- About this task
Below are some entries; write out each one of them exactly.

** Opening Material for the task block **

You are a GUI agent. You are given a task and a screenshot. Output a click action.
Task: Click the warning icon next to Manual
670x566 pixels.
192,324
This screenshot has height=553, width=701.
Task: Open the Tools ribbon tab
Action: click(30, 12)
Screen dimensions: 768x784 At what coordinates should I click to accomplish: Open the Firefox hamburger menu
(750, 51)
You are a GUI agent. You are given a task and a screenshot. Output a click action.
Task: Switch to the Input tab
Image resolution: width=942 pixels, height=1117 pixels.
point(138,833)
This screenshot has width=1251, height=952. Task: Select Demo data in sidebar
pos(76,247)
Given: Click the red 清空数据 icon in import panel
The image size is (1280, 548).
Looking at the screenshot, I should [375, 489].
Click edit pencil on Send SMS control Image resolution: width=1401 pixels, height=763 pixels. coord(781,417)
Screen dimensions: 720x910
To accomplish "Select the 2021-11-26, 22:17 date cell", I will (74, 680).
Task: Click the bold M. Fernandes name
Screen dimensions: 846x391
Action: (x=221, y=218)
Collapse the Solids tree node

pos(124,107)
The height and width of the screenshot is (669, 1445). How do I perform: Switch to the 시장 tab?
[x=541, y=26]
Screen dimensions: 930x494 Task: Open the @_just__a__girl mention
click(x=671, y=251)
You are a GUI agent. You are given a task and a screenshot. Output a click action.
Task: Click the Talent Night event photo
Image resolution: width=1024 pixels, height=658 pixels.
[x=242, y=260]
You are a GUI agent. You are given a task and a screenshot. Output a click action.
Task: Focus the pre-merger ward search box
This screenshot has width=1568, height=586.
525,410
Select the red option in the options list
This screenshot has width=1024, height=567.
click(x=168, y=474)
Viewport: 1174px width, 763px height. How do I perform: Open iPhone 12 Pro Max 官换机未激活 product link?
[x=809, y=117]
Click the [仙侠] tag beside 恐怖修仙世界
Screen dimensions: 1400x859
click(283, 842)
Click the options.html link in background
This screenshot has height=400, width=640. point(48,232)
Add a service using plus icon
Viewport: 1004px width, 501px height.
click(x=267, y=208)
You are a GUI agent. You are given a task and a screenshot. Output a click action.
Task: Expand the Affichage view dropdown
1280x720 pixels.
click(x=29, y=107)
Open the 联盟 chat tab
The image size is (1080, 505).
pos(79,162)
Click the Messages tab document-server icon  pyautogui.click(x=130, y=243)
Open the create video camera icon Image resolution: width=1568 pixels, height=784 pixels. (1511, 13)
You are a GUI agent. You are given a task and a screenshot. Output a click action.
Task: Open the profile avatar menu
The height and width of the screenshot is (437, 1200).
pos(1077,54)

** Closing Material for the task block **

- Solution to this problem
You are a GUI agent. You are given a task and a screenshot. Output a click action.
Task: Click the warning icon next to Manual
670x566 pixels.
192,324
This screenshot has height=553, width=701.
Task: Open the Tools ribbon tab
Action: click(30, 12)
Screen dimensions: 768x784 At what coordinates should I click to accomplish: Open the Firefox hamburger menu
(750, 51)
You are a GUI agent. You are given a task and a screenshot. Output a click action.
Task: Switch to the Input tab
Image resolution: width=942 pixels, height=1117 pixels.
point(138,833)
This screenshot has width=1251, height=952. Task: Select Demo data in sidebar
pos(76,247)
Given: Click the red 清空数据 icon in import panel
The image size is (1280, 548).
Looking at the screenshot, I should [375, 489].
Click edit pencil on Send SMS control Image resolution: width=1401 pixels, height=763 pixels. coord(781,417)
Screen dimensions: 720x910
To accomplish "Select the 2021-11-26, 22:17 date cell", I will (74, 680).
Task: Click the bold M. Fernandes name
Screen dimensions: 846x391
Action: (x=221, y=218)
Collapse the Solids tree node

pos(124,107)
The height and width of the screenshot is (669, 1445). How do I perform: Switch to the 시장 tab?
[x=541, y=26]
Screen dimensions: 930x494 Task: Open the @_just__a__girl mention
click(x=671, y=251)
You are a GUI agent. You are given a task and a screenshot. Output a click action.
Task: Click the Talent Night event photo
Image resolution: width=1024 pixels, height=658 pixels.
[x=242, y=260]
You are a GUI agent. You are given a task and a screenshot. Output a click action.
Task: Focus the pre-merger ward search box
This screenshot has width=1568, height=586.
525,410
Select the red option in the options list
This screenshot has width=1024, height=567.
click(x=168, y=474)
Viewport: 1174px width, 763px height. How do I perform: Open iPhone 12 Pro Max 官换机未激活 product link?
[x=809, y=117]
Click the [仙侠] tag beside 恐怖修仙世界
Screen dimensions: 1400x859
click(283, 842)
Click the options.html link in background
This screenshot has height=400, width=640. point(48,232)
Add a service using plus icon
Viewport: 1004px width, 501px height.
click(x=267, y=208)
You are a GUI agent. You are given a task and a screenshot. Output a click action.
Task: Expand the Affichage view dropdown
1280x720 pixels.
click(x=29, y=107)
Open the 联盟 chat tab
The image size is (1080, 505).
pos(79,162)
Click the Messages tab document-server icon  pyautogui.click(x=130, y=243)
Open the create video camera icon Image resolution: width=1568 pixels, height=784 pixels. (1511, 13)
You are a GUI agent. You are given a task and a screenshot. Output a click action.
Task: Open the profile avatar menu
The height and width of the screenshot is (437, 1200).
pos(1077,54)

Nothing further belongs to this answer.